TASK MATERIAL below:
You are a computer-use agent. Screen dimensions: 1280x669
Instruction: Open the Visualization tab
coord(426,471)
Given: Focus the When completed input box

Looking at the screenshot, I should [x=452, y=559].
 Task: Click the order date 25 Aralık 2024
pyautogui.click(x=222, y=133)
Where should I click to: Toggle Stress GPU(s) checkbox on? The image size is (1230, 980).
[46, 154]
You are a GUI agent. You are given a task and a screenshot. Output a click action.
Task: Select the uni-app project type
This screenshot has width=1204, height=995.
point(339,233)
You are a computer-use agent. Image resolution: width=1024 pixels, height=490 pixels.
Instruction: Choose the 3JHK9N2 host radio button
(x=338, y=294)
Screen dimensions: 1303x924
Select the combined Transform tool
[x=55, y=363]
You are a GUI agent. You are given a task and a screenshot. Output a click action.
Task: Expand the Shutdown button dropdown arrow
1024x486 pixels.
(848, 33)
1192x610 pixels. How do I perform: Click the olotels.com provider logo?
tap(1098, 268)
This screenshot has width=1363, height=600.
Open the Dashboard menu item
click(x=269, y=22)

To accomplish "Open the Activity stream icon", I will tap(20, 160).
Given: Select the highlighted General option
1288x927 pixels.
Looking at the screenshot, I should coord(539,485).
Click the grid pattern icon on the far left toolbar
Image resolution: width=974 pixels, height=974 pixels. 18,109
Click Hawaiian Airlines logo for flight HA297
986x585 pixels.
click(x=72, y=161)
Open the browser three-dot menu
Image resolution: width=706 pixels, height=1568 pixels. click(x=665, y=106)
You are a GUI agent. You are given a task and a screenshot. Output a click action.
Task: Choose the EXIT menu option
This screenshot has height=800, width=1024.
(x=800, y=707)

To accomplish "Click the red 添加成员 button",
End of TASK MATERIAL.
= WHAT IS EXPECTED =
Filter the listing above, keeping only the lines with "accomplish".

= OUTPUT OF THE EXERCISE =
To accomplish "Open the Activity stream icon", I will tap(20, 160).
To accomplish "Click the red 添加成员 button",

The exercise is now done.